Él pone más música: sonatas de Scarlatti, música para amansar a las fieras.
–Tienes muchos libros de Byron –dice cuando sale–. ¿Es tu autor preferido?
–Es que estoy trabajando sobre Byron, sobre la etapa que pasó en Italia.
–¿No murió muy joven?
–A los treinta y seis. Todos morían jóvenes. Si no, se secaban. O se volvían locos de atar y terminaban por encerrarlos. De todos modos, Byron no murió en Italia, sino en Grecia. Se fue a Italia para huir de las consecuencias de un escándalo, y terminó por acomodarse allí. Allí se instaló. Y allí vivió la última gran aventura amorosa de su vida. En aquella época, Italia era muy popular entre los ingleses que viajaban al extranjero. Estaban convencidos de que los italianos todavía se mantenían en contacto con su naturaleza, de que estaban menos constreñidos por las convenciones, de que eran más apasionados.
Ella vuelve a recorrer toda la sala.
–¿Esta es tu mujer? –pregunta al detenerse ante la fotografía enmarcada que hay sobre la mesita del café.
–Mi madre. Es una fotografía de cuando era joven.
–¿Estás casado?
–Lo estuve. Dos veces. Pero ya no lo estoy. –No añade: ahora me las arreglo con lo que me sale al paso. No dice: ahora me contento con las putas–. ¿Puedo ofrecerte un licor?
Ella no desea tomar un licor, pero acepta un chorrito de whisky en el café. Mientras ella da un sorbo, él se inclina y le roza la mejilla.
–Eres un verdadero encanto –le dice–. Voy a invitarte a hacer una temeridad. –Vuelve a rozarla–. Quédate. Pasa la noche conmigo.
Ella lo mira con firmeza sin apartar la taza de sus labios.
–¿Por qué?
–Porque debes.
–¿Por qué debo?
–¿Por qué? Porque la belleza de una mujer no le pertenece solo a ella. Es parte de la riqueza que trae consigo al mundo, y su deber es compartirla.
Él todavía tiene la mano apoyada en la mejilla de ella. Ella no se retrae, pero tampoco cede.
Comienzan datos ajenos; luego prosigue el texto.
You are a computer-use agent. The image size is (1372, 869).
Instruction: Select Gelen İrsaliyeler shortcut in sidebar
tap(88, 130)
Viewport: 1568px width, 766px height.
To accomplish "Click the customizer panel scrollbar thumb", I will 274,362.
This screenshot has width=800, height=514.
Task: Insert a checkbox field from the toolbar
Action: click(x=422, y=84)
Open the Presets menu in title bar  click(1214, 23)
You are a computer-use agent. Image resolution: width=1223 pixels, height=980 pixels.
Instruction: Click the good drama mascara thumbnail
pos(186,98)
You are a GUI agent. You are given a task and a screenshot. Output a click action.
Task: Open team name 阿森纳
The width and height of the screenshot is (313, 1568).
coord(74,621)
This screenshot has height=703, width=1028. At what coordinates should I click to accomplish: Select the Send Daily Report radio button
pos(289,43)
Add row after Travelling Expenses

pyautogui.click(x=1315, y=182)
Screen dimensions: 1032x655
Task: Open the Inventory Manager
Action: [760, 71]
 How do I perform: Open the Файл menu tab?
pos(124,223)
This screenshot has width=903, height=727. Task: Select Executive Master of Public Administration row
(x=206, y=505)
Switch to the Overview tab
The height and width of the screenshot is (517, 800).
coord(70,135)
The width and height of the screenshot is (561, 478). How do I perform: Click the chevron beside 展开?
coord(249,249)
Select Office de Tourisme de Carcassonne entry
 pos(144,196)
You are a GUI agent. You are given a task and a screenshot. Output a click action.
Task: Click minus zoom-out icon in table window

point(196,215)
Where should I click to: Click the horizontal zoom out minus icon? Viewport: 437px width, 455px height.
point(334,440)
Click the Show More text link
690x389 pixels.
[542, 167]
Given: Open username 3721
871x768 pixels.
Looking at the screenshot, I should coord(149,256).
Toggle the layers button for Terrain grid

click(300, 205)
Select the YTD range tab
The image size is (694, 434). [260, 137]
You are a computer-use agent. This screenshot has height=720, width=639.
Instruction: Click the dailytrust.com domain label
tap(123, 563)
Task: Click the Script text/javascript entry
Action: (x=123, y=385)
–¿Y si ya la compartiera? –En la voz se le nota que casi está sin aliento. Siempre es excitante ser cortejada: excitante, placentero.
–Entonces, deberías compartirla más aún.
Palabras suaves, lisonjeras, tan antiguas como la seducción misma. Sin embargo, en ese momento él cree en esas palabras. Ella no es dueña de sí misma. La belleza no es dueña de sí misma.
–De los más bellos seres de la creación deseamos más aún –dice–, para que la belleza de la rosa jamás muera.
No ha sido una buena iniciativa. La sonrisa de ella pierde su calidad juguetona y móvil. El verso pentámetro, cuya cadencia tan bien sirvió para endulzar las palabras de la serpiente, ahora solo consigue crear un efecto de extrañeza. Ha vuelto a ser el profesor, el hombre libresco, el guardián de los tesoros de la cultura. Ella deja la taza sobre la mesa.
–Tengo que marcharme, me están esperando.
Ha despejado, lucen las estrellas.
–Hace una noche deliciosa –dice él abriendo la verja del jardín. Ella ni siquiera mira al cielo–. ¿Quieres que te acompañe a casa?
–No.
–Muy bien. Como quieras. Buenas noches. –Se acerca a ella, la abraza. Por un instante llega a sentir los pequeños pechos de ella contra sí. Acto seguido, ella se escurre de su abrazo y desaparece.